§ **Supplied records**:
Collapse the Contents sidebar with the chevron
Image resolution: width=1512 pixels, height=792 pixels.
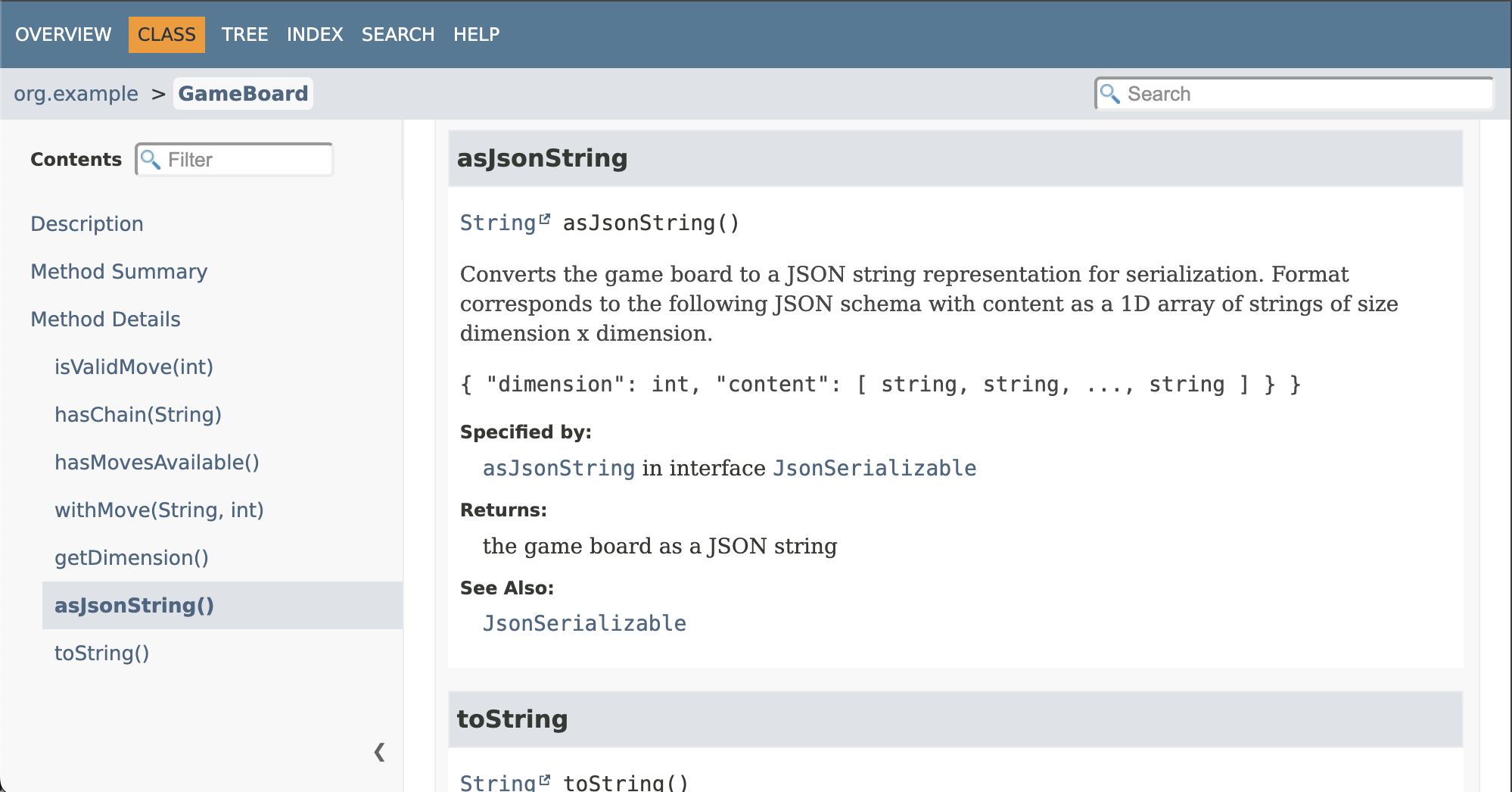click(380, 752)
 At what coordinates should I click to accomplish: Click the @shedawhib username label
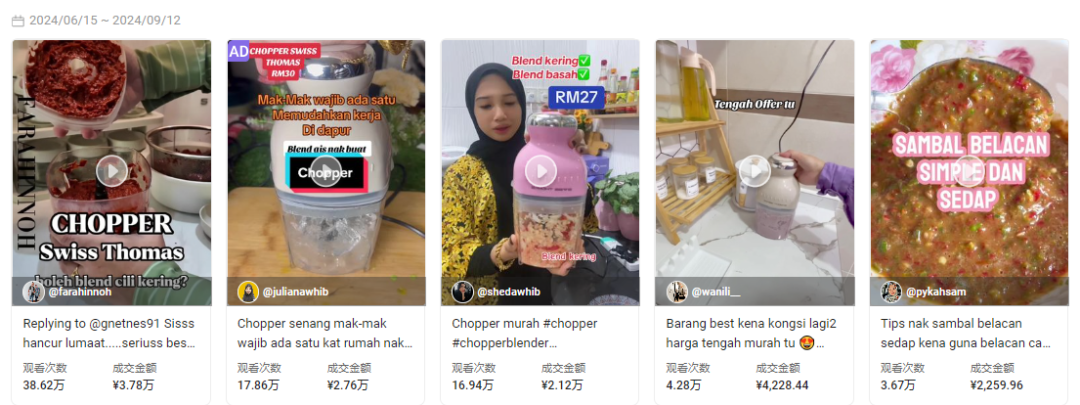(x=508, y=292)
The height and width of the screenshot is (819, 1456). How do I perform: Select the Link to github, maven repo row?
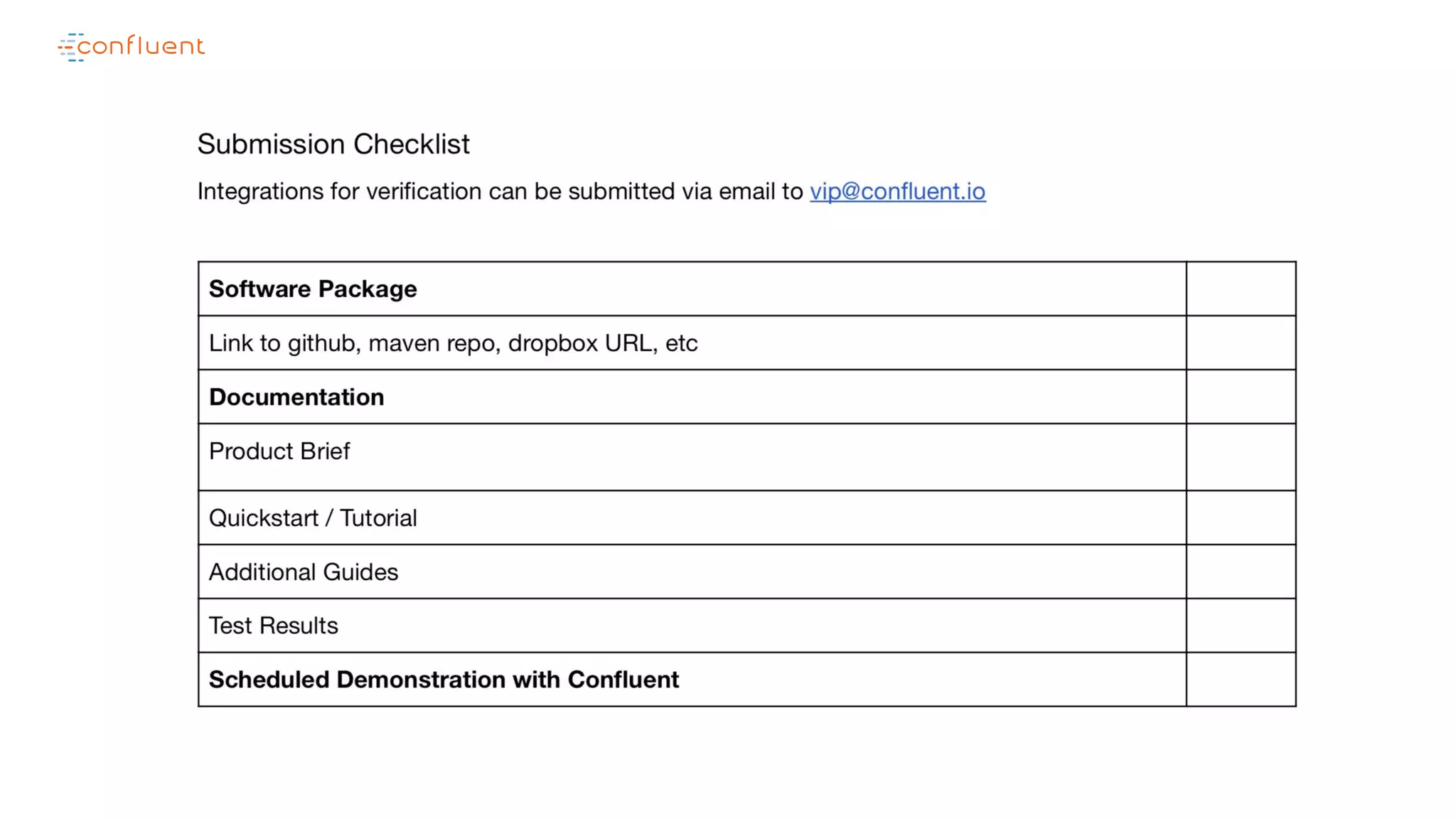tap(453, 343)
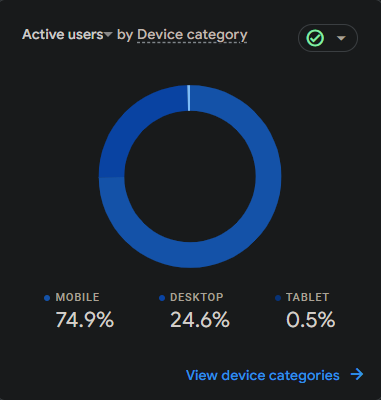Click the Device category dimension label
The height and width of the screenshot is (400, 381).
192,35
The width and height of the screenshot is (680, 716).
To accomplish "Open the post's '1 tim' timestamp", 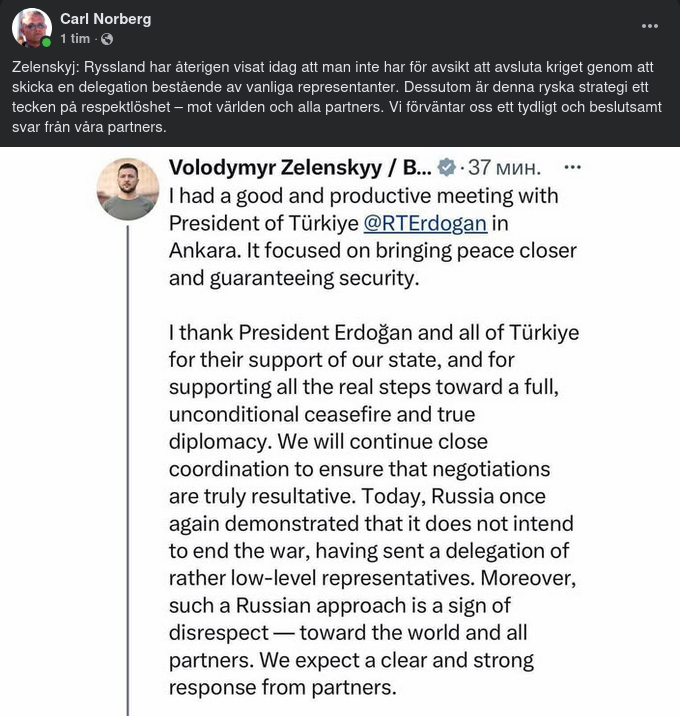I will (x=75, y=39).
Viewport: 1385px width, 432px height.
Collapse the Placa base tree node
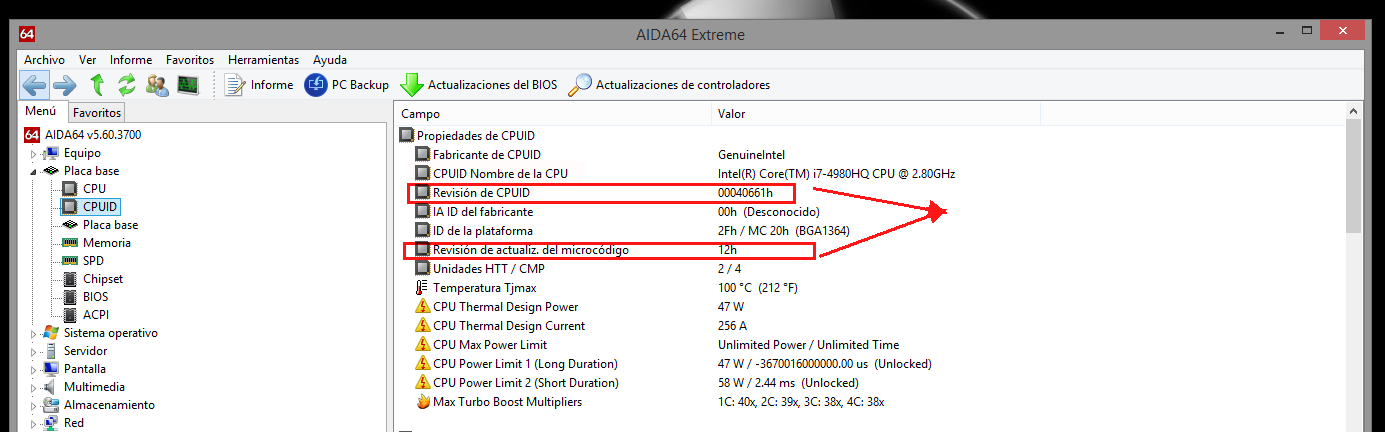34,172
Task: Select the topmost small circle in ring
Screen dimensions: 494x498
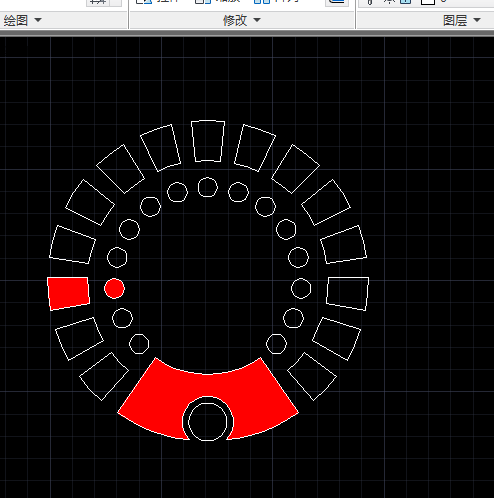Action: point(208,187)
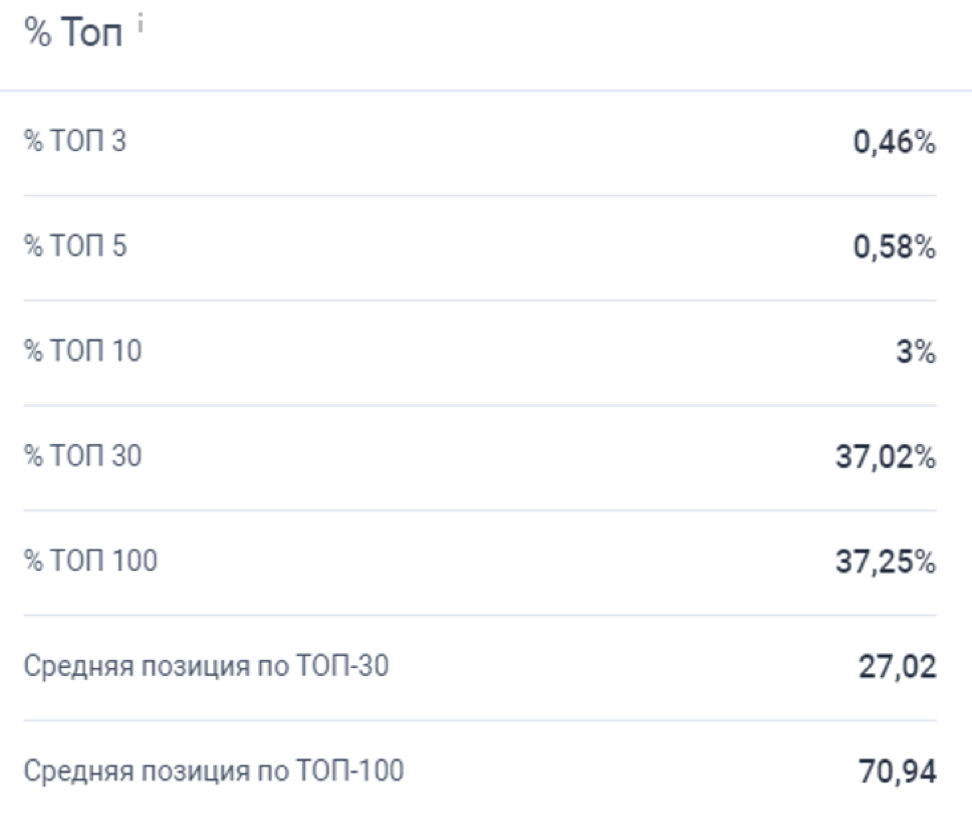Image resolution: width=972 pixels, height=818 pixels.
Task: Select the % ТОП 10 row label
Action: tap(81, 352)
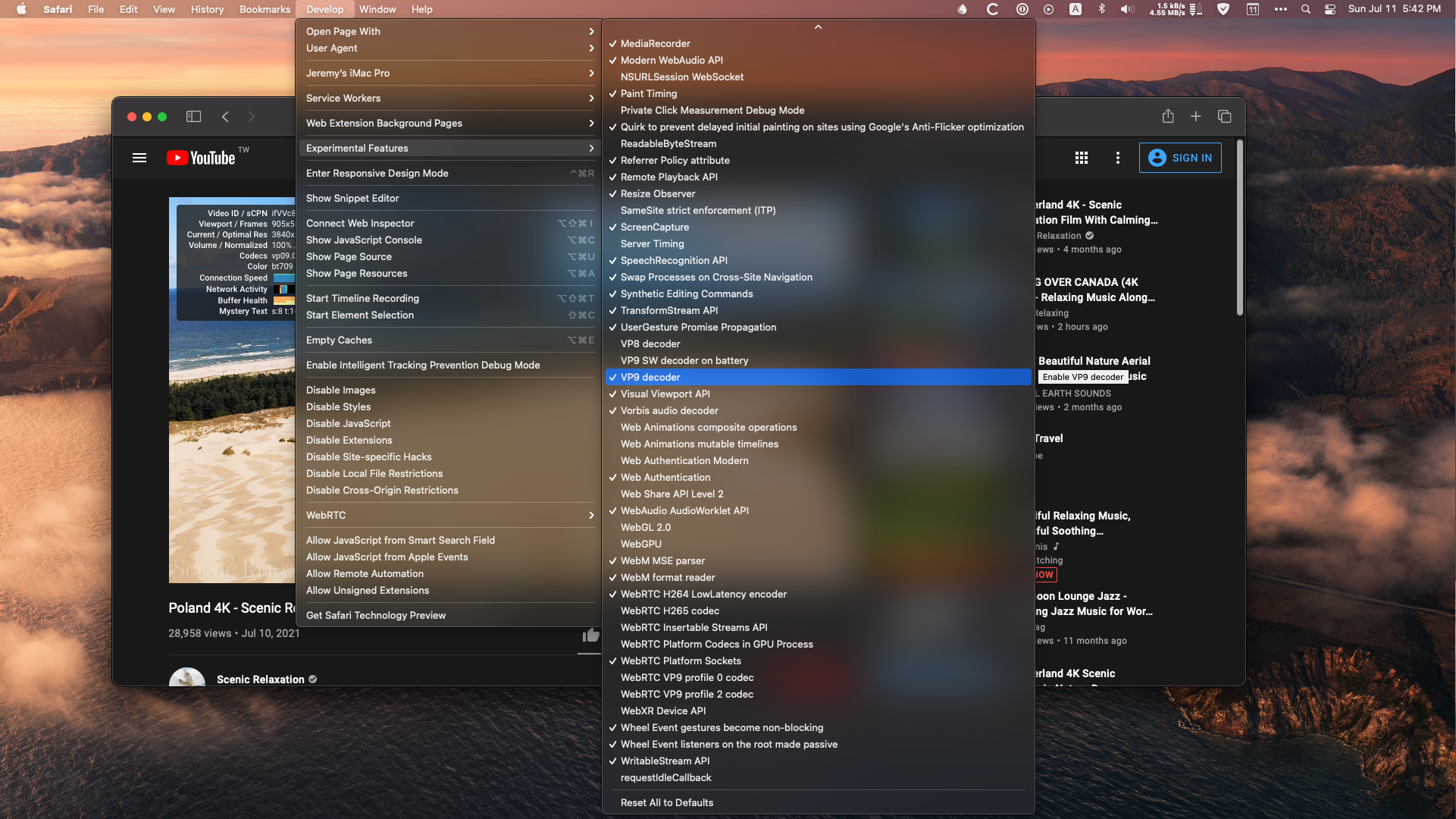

§ **What needs to be done**: Return, unchanged, the lines from the first line of the material through the line that holds "The width and", inclusive, omitting pictures.

§ **Answer space**:
Collapse the Contents sidebar with the chevron
Image resolution: width=1512 pixels, height=792 pixels.
click(380, 752)
 At what coordinates should I click to accomplish: Click the @shedawhib username label
(x=508, y=292)
The height and width of the screenshot is (819, 1456). How do I perform: Select the Link to github, maven repo row?
tap(453, 343)
Click the Device category dimension label
The height and width of the screenshot is (400, 381).
192,35
The width and height of the screenshot is (680, 716).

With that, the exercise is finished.